+++ ENTRIES SUPPLIED

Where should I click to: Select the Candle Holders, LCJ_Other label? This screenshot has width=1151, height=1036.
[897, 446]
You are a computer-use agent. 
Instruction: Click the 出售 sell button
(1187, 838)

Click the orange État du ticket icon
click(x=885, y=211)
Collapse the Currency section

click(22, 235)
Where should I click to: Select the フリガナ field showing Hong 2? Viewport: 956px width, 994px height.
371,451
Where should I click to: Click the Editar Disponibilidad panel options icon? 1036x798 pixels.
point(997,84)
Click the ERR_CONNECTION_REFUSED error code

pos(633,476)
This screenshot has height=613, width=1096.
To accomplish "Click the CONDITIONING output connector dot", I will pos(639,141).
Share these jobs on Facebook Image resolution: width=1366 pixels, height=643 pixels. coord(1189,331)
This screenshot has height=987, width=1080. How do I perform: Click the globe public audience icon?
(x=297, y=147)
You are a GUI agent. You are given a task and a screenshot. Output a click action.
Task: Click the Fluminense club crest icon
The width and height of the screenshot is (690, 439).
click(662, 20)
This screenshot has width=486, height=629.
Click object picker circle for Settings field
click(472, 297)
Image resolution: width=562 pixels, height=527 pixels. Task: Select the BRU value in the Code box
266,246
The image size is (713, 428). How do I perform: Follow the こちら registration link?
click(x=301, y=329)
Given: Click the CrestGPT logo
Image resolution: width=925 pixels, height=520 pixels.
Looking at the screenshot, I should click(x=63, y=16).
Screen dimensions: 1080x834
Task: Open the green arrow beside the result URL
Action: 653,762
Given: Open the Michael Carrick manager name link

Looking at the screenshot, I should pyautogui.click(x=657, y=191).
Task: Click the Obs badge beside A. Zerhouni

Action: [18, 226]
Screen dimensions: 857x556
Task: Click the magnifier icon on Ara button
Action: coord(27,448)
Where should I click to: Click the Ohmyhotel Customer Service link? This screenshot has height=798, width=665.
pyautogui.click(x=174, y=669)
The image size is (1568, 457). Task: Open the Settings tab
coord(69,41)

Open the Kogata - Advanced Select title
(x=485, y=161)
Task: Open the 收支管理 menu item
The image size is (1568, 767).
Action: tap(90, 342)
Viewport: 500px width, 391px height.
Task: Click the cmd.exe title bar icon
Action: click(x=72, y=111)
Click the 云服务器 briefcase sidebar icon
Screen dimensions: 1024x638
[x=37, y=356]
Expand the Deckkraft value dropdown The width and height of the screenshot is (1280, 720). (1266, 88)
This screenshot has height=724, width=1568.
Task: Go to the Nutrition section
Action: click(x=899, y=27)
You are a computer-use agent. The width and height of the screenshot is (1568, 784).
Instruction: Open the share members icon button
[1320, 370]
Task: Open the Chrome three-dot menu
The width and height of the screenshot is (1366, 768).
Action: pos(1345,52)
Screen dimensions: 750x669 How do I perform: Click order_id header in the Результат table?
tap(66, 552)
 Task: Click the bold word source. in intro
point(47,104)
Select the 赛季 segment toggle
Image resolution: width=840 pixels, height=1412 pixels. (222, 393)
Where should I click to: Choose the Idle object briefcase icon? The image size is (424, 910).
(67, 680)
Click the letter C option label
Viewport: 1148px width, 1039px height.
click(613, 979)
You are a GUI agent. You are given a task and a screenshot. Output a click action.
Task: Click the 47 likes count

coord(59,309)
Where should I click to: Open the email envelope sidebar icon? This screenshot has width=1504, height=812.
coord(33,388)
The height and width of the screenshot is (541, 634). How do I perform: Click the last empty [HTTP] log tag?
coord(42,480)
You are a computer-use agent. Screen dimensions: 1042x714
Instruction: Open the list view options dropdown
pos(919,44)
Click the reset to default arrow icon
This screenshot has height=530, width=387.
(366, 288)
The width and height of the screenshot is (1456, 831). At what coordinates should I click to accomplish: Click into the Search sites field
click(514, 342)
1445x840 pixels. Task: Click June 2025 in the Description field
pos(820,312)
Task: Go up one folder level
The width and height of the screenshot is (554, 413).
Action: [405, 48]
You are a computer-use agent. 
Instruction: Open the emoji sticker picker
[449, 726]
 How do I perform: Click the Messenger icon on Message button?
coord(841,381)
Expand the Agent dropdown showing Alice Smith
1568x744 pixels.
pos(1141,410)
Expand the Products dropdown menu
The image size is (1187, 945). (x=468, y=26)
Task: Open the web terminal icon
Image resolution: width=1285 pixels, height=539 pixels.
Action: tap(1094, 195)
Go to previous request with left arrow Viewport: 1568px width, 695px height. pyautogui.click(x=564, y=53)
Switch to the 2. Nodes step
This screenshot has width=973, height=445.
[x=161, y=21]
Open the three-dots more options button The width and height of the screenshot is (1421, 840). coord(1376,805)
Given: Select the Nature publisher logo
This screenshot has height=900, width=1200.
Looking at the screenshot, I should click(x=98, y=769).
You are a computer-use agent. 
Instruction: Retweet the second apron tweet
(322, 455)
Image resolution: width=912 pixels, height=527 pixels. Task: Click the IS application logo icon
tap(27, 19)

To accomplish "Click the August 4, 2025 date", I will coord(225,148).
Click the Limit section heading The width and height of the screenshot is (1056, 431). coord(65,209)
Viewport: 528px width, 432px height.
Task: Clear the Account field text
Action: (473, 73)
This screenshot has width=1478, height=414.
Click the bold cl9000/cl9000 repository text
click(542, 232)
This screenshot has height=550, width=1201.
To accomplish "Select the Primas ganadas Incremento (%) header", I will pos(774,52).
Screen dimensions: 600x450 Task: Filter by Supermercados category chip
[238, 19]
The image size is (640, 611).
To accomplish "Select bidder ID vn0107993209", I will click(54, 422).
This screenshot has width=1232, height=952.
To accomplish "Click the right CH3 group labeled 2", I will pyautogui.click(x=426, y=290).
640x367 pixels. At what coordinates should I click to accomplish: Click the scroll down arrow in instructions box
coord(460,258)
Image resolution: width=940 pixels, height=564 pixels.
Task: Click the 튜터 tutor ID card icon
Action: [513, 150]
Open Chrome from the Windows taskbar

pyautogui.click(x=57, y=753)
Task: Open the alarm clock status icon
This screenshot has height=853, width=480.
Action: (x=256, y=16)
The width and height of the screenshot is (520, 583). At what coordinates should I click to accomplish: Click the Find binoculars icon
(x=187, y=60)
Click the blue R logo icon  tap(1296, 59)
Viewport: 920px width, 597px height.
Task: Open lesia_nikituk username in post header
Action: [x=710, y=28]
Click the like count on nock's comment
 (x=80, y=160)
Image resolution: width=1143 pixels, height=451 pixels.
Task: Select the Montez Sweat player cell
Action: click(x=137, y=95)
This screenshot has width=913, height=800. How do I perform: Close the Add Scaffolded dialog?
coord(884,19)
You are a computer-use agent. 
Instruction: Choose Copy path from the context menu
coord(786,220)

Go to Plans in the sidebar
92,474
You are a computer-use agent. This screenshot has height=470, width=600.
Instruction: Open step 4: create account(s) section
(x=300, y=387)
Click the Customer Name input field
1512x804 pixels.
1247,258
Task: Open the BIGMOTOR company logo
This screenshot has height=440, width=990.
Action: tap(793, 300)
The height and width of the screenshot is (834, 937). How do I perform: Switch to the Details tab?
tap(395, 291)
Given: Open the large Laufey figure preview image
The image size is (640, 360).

++++++

The lines above that hold the string "three" are to be located and copied.

Task: Open the Chrome three-dot menu
Open the three-dots more options button The width and height of the screenshot is (1421, 840). coord(1376,805)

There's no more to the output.